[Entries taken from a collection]
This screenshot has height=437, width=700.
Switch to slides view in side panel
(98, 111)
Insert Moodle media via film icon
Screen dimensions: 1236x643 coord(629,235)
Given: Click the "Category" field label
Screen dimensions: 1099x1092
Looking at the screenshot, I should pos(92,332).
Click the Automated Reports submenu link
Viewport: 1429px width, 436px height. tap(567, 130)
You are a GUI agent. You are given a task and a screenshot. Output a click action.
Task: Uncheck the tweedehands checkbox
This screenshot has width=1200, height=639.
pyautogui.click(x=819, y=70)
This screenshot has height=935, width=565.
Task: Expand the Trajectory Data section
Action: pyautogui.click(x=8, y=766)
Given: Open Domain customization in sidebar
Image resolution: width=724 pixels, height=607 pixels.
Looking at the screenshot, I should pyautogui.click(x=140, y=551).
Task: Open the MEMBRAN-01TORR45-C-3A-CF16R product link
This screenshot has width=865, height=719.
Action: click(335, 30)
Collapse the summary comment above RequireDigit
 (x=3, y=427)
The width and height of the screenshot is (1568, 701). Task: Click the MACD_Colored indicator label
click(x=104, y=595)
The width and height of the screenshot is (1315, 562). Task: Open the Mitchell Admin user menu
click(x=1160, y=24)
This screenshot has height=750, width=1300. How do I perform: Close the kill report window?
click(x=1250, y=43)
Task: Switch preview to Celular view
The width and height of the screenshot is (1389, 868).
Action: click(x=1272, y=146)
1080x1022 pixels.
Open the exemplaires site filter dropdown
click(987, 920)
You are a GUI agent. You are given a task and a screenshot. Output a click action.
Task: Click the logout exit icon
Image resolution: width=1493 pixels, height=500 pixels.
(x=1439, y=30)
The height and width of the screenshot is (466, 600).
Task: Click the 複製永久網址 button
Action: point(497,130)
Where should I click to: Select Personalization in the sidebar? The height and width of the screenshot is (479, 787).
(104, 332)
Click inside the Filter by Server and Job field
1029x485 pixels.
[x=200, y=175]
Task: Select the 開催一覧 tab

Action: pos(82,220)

• **Exercise details**
Look through the entries above and quote exactly the lines from the line with "The width and height of the screenshot is (1568, 701)." to the line with "Task: Click the logout exit icon", counting both of those lines.

• **Reply**
The width and height of the screenshot is (1568, 701). Task: Click the MACD_Colored indicator label
click(x=104, y=595)
The width and height of the screenshot is (1315, 562). Task: Open the Mitchell Admin user menu
click(x=1160, y=24)
This screenshot has height=750, width=1300. How do I perform: Close the kill report window?
click(x=1250, y=43)
Task: Switch preview to Celular view
The width and height of the screenshot is (1389, 868).
Action: click(x=1272, y=146)
1080x1022 pixels.
Open the exemplaires site filter dropdown
click(987, 920)
You are a GUI agent. You are given a task and a screenshot. Output a click action.
Task: Click the logout exit icon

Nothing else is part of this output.